Komitet Noblowski ogłosił we wtorek, że Alain Aspect, John F. Clauser i Anton Zeilinger, zajmujący się mechaniką kwantową - zostali laureatami tegorocznej Nagrody Nobla z fizyki. Wyniki ich pracy utorowały drogę dla nowej technologii, opartej na informacjach kwantowych.


Prof. Anton Zeilinger (ur. 1945) jest wybitnym austriackim specjalistą z zakresu fizyki doświadczalnej. Znany jest m.in. z tego, że dokonał pierwszej na świecie kwantowej teleportacji (1997 r.). Jest też laureatem m.in. prestiżowej Nagrody Fundacji Wolfa w dziedzinie fizyki za rok 2010 i nagrody im. Isaaka Newtona w 2007 r.


PAP: Dla osób, które nie są fizykami, mechanizmy rządzące światem kwantowym mogą się wydawać sprzeczne z intuicją. Cząstki mogą być w superpozycji, a więc być nie w jednym miejscu naraz albo mogą być splątane i "komunikować się" na odległość... Czy są rzeczy w fizyce kwantowej, których pan, światowej klasy ekspert, ciągle nie rozumie, nie potrafi sobie wyobrazić, w które nie może pan uwierzyć?


Prof. Anton Zeilinger: Ciągle nie wiemy, dlaczego w przyrodzie jest mechanika kwantowa. Co innego jest z teorią względności Alberta Einsteina. Ona bazuje na tym, że prawa fizyki są w różnych miejscach takie same. I u nas, którzy siedzimy w miejscu, i w pociągu, który się szybko porusza. A w mechanice kwantowej nie mamy takiej zasady. Nie rozumiemy, skąd właściwie ta mechanika się wzięła. Chociaż nie mamy wątpliwości, że ona prawidłowo opisuje świat. Przeprowadzono już pewnie miliony doświadczeń, które potwierdzają słuszność mechaniki kwantowej. Poza tym na odkryciach mechaniki kwantowej bazują działające już urządzenia - np. półprzewodniki czy układy w telefonach.


PAP: Jestem ciekawa, jaka filozofia kryje się za fizyką kwantową. W końcu mechanika kwantowa różni się od tego, co widzimy na co dzień, od rzeczywistości, której doświadczamy.

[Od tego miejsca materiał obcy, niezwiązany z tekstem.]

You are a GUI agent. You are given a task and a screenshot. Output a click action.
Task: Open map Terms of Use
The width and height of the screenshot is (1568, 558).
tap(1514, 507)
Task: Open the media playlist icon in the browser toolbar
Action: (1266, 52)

Czy pana podejście do świata, myślenie o rzeczywistości zmieniło się pod wpływem przemyśleń na temat mechaniki kwantowej?


A.Z.: Według mnie są dwie ważne sprawy. Najważniejszą konsekwencją, jaka wiąże się z mechaniką kwantową, jest to, że nie można zakładać, że system kwantowy ma właściwości, zanim dokona się jego obserwacji, zanim dokona się na nim pomiarów. Jeśli więc zaobserwuję cząstkę, która propaguje się w przestrzeni i znajdę ją w jakimś miejscu, nieprawidłowe jest założenie, że cząstka była tam, zanim ją zaobserwowałem. Nieprawidłowym jest w ogóle zakładanie, że cząstka była w jakimś zdefiniowanym miejscu, zanim się ją zmierzyło.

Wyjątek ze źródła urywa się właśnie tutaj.